From a Buddhist perspective, all animals are considered sentient beings and have minds and ‘Buddha nature’, which is the seed of enlightenment. Those who have pets or have observed farm animals cannot disagree with the fact that animals have individual personalities and have very similar responses to humans to external stimuli – the cat who doesn’t want to get her paws wet on the dewy lawn, the cow who rubs an itch with such satisfaction, the chicken who runs to the feed bucket with eager anticipation. Just instinct, or are these the signs of our fellow earthlings on their very own pursuit of happiness?  Below are some examples that demonstrate how easy it is to dismiss animals as lesser beings simply because we do not understand their language.

Q: Which animal understands sophisticated intellectual concepts, learns from watching others, and has cultural knowledge passed from generation to generation?

Primates certainly do, but here we are talking about chickens [1].

What about this one: Q: curious and insightful, friendly, loyal and affectionate, thought to have intelligence beyond that of an average 3-year-old human child.

Did you guess pigs?
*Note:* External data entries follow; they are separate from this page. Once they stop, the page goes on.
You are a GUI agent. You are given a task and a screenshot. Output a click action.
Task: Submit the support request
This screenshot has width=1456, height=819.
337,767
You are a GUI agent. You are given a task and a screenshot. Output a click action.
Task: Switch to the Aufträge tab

Dr. Donald Broom, scientific advisor to the British government says that pigs “have the cognitive ability to be quite sophisticated. Even more so than dogs and certainly three-year-olds.”

Another one: Q: very loyal to their families and very protective of their partners and offspring, often refusing to leave an injured or sick mate or young behind.
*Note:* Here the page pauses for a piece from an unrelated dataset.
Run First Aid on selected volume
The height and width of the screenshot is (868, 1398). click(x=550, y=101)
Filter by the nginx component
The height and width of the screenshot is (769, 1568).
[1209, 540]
Answer – geese. After a partner dies, some geese spend the rest of their lives without a mate, which can be up to 25 years!

This one might surprise you: Q: sensitive, with their own individual personality, excellent memories and able to avoid harm by watching and copying others in their group, some ‘eavesdrop’ to get information, and some use tools.

Fish. Marine biologist Dr. Sylvia Earle says, “they’re so good-natured, so curious. You know, fish are sensitive, they have personalities, they hurt when they’re wounded.”

And we haven’t even mentioned cows, who are described as intelligent, loyal animals who enjoy solving problems.